◆ AIM OF THE TASK ◆
Put each line of the rows below into a JSON list of strings, with one string per line and no strings for blank lines.

◆ EXTRACTED RECORDS ◆

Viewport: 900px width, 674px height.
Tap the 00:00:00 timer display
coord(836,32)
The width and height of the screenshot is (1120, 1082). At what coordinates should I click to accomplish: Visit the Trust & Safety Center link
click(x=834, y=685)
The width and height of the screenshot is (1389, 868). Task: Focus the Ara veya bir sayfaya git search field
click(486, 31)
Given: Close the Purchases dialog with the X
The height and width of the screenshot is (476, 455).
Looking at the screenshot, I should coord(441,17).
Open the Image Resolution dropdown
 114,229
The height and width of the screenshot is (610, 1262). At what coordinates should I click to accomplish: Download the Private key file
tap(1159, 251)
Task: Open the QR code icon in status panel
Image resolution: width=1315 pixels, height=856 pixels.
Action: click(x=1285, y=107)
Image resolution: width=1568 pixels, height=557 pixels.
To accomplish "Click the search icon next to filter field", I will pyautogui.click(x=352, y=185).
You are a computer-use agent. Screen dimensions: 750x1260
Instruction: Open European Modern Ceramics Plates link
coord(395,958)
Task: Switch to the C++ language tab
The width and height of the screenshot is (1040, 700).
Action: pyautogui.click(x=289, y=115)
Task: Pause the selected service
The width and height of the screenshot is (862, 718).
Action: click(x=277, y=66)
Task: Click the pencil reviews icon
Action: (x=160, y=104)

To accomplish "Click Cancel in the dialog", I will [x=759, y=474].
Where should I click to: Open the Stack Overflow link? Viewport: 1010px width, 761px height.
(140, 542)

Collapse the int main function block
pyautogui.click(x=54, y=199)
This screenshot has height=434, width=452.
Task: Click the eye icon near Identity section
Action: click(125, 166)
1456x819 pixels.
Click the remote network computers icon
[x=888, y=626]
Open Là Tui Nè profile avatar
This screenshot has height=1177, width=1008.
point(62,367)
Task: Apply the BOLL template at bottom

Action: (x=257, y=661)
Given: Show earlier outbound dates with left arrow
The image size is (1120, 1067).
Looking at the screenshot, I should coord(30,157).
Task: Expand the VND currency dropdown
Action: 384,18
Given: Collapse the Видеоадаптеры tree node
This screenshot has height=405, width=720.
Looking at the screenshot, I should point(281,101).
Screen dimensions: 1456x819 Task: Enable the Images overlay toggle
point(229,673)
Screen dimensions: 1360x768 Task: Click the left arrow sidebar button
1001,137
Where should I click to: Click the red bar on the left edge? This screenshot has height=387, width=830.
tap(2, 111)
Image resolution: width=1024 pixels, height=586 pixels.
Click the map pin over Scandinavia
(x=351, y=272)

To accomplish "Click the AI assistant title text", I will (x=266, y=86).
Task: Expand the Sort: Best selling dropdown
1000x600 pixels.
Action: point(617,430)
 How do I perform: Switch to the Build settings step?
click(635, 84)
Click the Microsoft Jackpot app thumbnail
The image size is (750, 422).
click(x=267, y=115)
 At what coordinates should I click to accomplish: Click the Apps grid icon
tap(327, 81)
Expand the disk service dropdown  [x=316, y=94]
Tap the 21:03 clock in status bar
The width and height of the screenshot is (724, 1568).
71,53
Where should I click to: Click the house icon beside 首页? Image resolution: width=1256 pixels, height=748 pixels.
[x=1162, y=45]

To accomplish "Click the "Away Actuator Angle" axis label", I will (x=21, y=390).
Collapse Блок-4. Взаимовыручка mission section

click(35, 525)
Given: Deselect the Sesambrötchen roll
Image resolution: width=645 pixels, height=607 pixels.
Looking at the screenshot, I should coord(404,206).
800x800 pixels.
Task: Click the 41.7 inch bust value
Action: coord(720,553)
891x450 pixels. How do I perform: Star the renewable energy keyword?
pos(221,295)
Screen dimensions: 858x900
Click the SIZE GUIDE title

◆ TASK SOLUTION ◆
[
  "Viewport: 900px width, 674px height.",
  "Tap the 00:00:00 timer display",
  "coord(836,32)",
  "The width and height of the screenshot is (1120, 1082). At what coordinates should I click to accomplish: Visit the Trust & Safety Center link",
  "click(x=834, y=685)",
  "The width and height of the screenshot is (1389, 868). Task: Focus the Ara veya bir sayfaya git search field",
  "click(486, 31)",
  "Given: Close the Purchases dialog with the X",
  "The height and width of the screenshot is (476, 455).",
  "Looking at the screenshot, I should coord(441,17).",
  "Open the Image Resolution dropdown",
  " 114,229",
  "The height and width of the screenshot is (610, 1262). At what coordinates should I click to accomplish: Download the Private key file",
  "tap(1159, 251)",
  "Task: Open the QR code icon in status panel",
  "Image resolution: width=1315 pixels, height=856 pixels.",
  "Action: click(x=1285, y=107)",
  "Image resolution: width=1568 pixels, height=557 pixels.",
  "To accomplish \"Click the search icon next to filter field\", I will pyautogui.click(x=352, y=185).",
  "You are a computer-use agent. Screen dimensions: 750x1260",
  "Instruction: Open European Modern Ceramics Plates link",
  "coord(395,958)",
  "Task: Switch to the C++ language tab",
  "The width and height of the screenshot is (1040, 700).",
  "Action: pyautogui.click(x=289, y=115)",
  "Task: Pause the selected service",
  "The width and height of the screenshot is (862, 718).",
  "Action: click(x=277, y=66)",
  "Task: Click the pencil reviews icon",
  "Action: (x=160, y=104)",
  "To accomplish \"Click Cancel in the dialog\", I will [x=759, y=474].",
  "Where should I click to: Open the Stack Overflow link? Viewport: 1010px width, 761px height.",
  "(140, 542)",
  "Collapse the int main function block",
  "pyautogui.click(x=54, y=199)",
  "This screenshot has height=434, width=452.",
  "Task: Click the eye icon near Identity section",
  "Action: click(125, 166)",
  "1456x819 pixels.",
  "Click the remote network computers icon",
  "[x=888, y=626]",
  "Open Là Tui Nè profile avatar",
  "This screenshot has height=1177, width=1008.",
  "point(62,367)",
  "Task: Apply the BOLL template at bottom",
  "Action: (x=257, y=661)",
  "Given: Show earlier outbound dates with left arrow",
  "The image size is (1120, 1067).",
  "Looking at the screenshot, I should coord(30,157).",
  "Task: Expand the VND currency dropdown",
  "Action: 384,18",
  "Given: Collapse the Видеоадаптеры tree node",
  "This screenshot has height=405, width=720.",
  "Looking at the screenshot, I should point(281,101).",
  "Screen dimensions: 1456x819 Task: Enable the Images overlay toggle",
  "point(229,673)",
  "Screen dimensions: 1360x768 Task: Click the left arrow sidebar button",
  "1001,137",
  "Where should I click to: Click the red bar on the left edge? This screenshot has height=387, width=830.",
  "tap(2, 111)",
  "Image resolution: width=1024 pixels, height=586 pixels.",
  "Click the map pin over Scandinavia",
  "(x=351, y=272)",
  "To accomplish \"Click the AI assistant title text\", I will (x=266, y=86).",
  "Task: Expand the Sort: Best selling dropdown",
  "1000x600 pixels.",
  "Action: point(617,430)",
  " How do I perform: Switch to the Build settings step?",
  "click(635, 84)",
  "Click the Microsoft Jackpot app thumbnail",
  "The image size is (750, 422).",
  "click(x=267, y=115)",
  " At what coordinates should I click to accomplish: Click the Apps grid icon",
  "tap(327, 81)",
  "Expand the disk service dropdown  [x=316, y=94]",
  "Tap the 21:03 clock in status bar",
  "The width and height of the screenshot is (724, 1568).",
  "71,53",
  "Where should I click to: Click the house icon beside 首页? Image resolution: width=1256 pixels, height=748 pixels.",
  "[x=1162, y=45]",
  "To accomplish \"Click the \"Away Actuator Angle\" axis label\", I will (x=21, y=390).",
  "Collapse Блок-4. Взаимовыручка mission section",
  "click(35, 525)",
  "Given: Deselect the Sesambrötchen roll",
  "Image resolution: width=645 pixels, height=607 pixels.",
  "Looking at the screenshot, I should coord(404,206).",
  "800x800 pixels.",
  "Task: Click the 41.7 inch bust value",
  "Action: coord(720,553)",
  "891x450 pixels. How do I perform: Star the renewable energy keyword?",
  "pos(221,295)",
  "Screen dimensions: 858x900",
  "Click the SIZE GUIDE title"
]